Dataset entries:
·····
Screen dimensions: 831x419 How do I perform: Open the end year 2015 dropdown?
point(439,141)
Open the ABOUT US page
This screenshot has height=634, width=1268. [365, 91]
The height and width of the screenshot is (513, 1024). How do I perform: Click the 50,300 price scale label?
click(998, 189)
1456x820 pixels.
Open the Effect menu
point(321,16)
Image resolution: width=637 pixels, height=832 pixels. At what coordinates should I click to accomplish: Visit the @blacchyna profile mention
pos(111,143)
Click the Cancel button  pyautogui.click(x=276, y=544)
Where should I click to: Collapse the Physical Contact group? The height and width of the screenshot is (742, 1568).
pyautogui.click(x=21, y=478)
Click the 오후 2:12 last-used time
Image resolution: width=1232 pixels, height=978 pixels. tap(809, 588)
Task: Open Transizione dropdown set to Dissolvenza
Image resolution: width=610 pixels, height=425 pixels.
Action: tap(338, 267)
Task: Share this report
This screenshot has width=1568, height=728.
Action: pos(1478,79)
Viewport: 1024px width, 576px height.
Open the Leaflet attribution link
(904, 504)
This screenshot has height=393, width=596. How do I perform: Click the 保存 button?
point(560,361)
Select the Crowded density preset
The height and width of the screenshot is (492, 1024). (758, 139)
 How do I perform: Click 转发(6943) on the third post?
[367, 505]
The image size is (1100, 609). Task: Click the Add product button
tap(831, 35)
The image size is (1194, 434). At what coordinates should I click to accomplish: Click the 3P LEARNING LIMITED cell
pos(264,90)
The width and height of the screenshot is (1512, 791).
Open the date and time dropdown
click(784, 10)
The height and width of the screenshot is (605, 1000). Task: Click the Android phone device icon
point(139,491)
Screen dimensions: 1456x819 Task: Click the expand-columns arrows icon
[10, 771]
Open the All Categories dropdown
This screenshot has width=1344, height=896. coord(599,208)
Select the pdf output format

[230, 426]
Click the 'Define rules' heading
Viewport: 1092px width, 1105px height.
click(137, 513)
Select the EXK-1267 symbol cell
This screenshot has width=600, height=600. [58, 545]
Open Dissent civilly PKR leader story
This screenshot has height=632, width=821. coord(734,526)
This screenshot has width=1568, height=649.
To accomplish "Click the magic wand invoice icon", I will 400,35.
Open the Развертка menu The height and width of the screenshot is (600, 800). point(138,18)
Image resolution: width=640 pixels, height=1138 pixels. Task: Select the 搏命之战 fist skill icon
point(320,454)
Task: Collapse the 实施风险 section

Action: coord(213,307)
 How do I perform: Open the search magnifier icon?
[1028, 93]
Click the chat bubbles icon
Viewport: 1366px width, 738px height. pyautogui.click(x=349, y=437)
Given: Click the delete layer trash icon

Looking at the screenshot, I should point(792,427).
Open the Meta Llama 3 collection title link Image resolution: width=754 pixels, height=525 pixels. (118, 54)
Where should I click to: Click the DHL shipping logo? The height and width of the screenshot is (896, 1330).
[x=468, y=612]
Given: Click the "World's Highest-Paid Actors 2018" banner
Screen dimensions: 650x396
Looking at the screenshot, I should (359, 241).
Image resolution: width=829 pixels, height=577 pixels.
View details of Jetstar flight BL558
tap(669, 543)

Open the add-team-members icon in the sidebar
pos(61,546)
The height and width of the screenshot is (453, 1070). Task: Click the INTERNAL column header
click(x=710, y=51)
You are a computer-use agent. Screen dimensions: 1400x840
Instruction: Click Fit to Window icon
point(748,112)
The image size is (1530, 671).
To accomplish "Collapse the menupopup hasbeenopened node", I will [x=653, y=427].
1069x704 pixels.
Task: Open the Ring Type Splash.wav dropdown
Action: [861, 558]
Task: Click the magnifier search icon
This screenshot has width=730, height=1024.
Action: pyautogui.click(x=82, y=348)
·····
• [TASK DETAILS]
Copy the records from the line with "Task: Open Transizione" up to and including the line with "point(560,361)", adding 108 to every coordinate value and keeping all other text the same.

• [RESPONSE TO THE TASK]
Task: Open Transizione dropdown set to Dissolvenza
Image resolution: width=610 pixels, height=425 pixels.
Action: tap(446, 375)
Task: Share this report
This screenshot has width=1568, height=728.
Action: pos(1586,187)
Viewport: 1024px width, 576px height.
Open the Leaflet attribution link
(1012, 612)
This screenshot has height=393, width=596. How do I perform: Click the 保存 button?
point(668,469)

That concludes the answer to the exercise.